Un premier plan national d’actions en faveur de la Tortue d’Hermann (PNA 2009-2014) a permis de mettre en œuvre de nombreuses actions de conservation, notamment au travers d’un programme FEDER « Des tortues et des Hommes » et d’un programme LIFE Nature « Tortue d’Hermann – Vers une gestion intégrée favorable à la tortue terrestre dans le Var / Création d’outils pour les gestionnaires d’espaces naturels en Europe »

La dynamique de conservation impulsée par ce PNA a été particulièrement efficace, notamment grâce au rôle crucial de l’animation dans l’amélioration des échanges entre les acteurs et l’avancée des actions. Toutefois, force est de constater que les menaces pesant sur l’espèce sont toujours bien présentes, voire croissantes ou nouvelles.

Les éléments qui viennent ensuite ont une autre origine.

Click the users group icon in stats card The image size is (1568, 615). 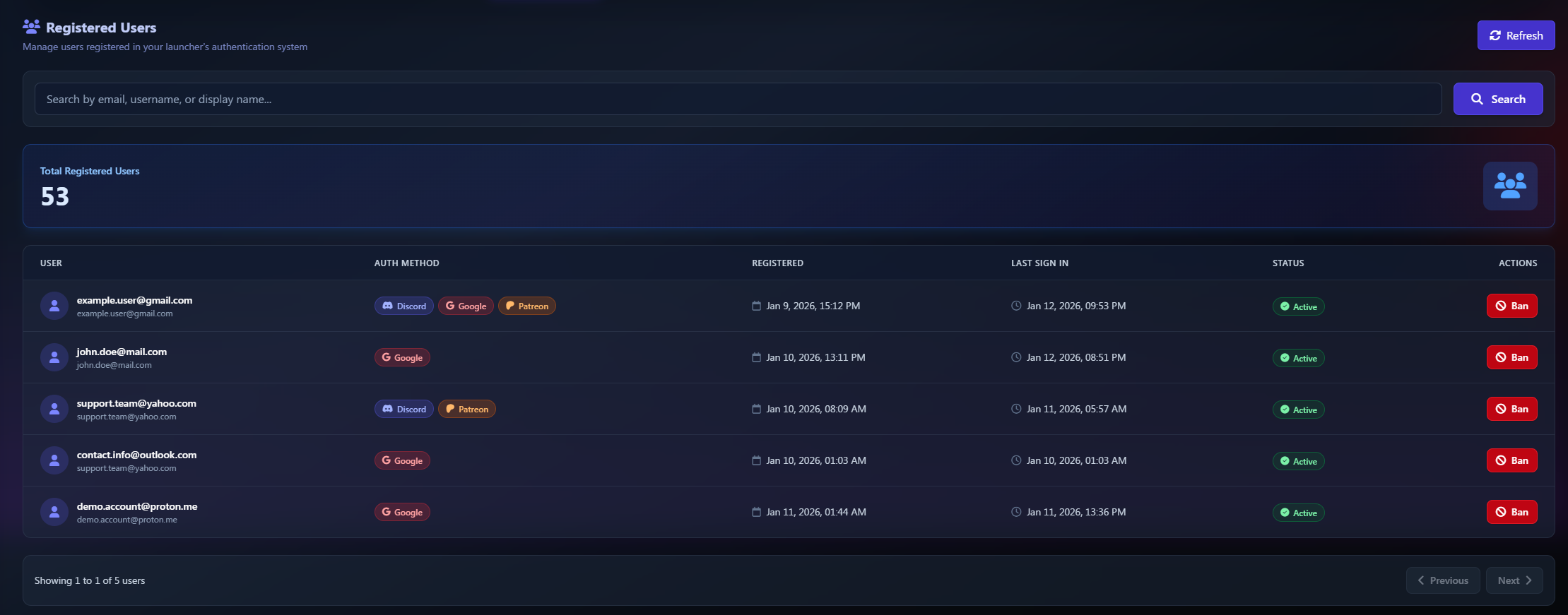(1509, 186)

Le Conseil National de la Protection de la Nature a donc jugé nécessaire de poursuivre les actions, de les approfondir et les étendre à des problématiques nouvelles ou nouvellement identifiées.

Par conséquent, le ministère de la transition écologique et solidaire a décidé de renouveler le PNA en faveur du rétablissement de la Tortue d’Hermann sur une période de dix ans (2018 – 2027) bâti autour des huit objectifs suivants :

  • assurer la mise en œuvre des actions et leur pérennité,
  • améliorer et diffuser la connaissance nécessaire à la conservation de l’espèce,
  • conserver un réseau cohérent de sites favorables et de populations,
  • prendre en compte l’espèce dans les documents de planification et les projets,
  • prendre en compte l’espèce dans les pratiques de gestion forestière et agricole,
  • éviter l’affaiblissement des populations,
  • organiser, assurer et faire évoluer la réglementation,
  • sensibiliser et impliquer le public dans la conservation de l’espèce.

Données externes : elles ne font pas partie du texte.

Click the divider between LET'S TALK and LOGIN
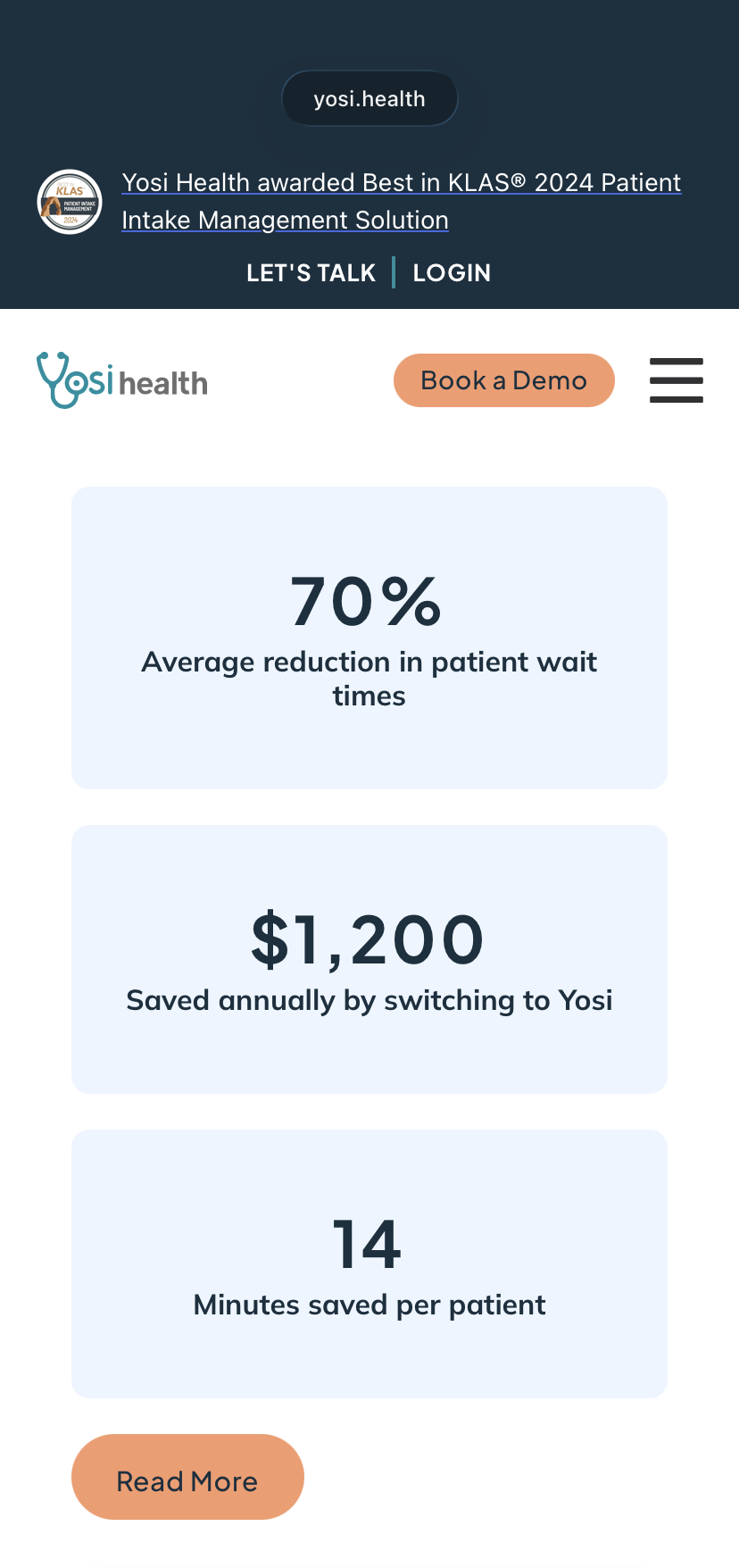739x1568 pixels. point(394,272)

Ces objectifs sont déclinés en 35 actions opérationnelles.
Le présent document se propose :

  • de faire un état des lieux des connaissances biologiques sur l’espèce,
  • de hiérarchiser les menaces qui pèsent sur l’avenir de l’espèce en France,
  • d’établir un bilan synthétique des actions menées et en cours pour la connaissance et les actions de conservation,
  • de dégager les actions prioritaires à poursuivre ou à entreprendre,
  • d’organiser et de coordonner ces actions à l’échelle du territoire national,
  • de servir de mémento technique et administratif pour ceux qui travaillent ou travailleront à la sauvegarde de l’espèce.

Il a fait l’objet de nombreux échanges entre les parties prenantes, sous le pilotage de la DREAL PACA, DREAL coordinatrice pour ce PNA pour le compte du ministère, avec l’appui du Conservatoire des Espaces Naturels (CEN PACA), animateur du PNA 2009-2014. Il a été validé par le CNPN.

La conservation de la Tortue d’Hermann passant par sa bonne prise en compte dans les différentes politiques sectorielles, les actions opérationnelles se doivent d’être partagées et mises en œuvre avec les acteurs du territoire, que ce soit les collectivités, les établissements publics, les représentants de propriétaires et d’activités socio-professionnelles, les chambres consulaires, les associations environnementales, les personnalités scientifiques et les services de l’État.

La consultation est ouverte du 4 avril au 6 mai 2018.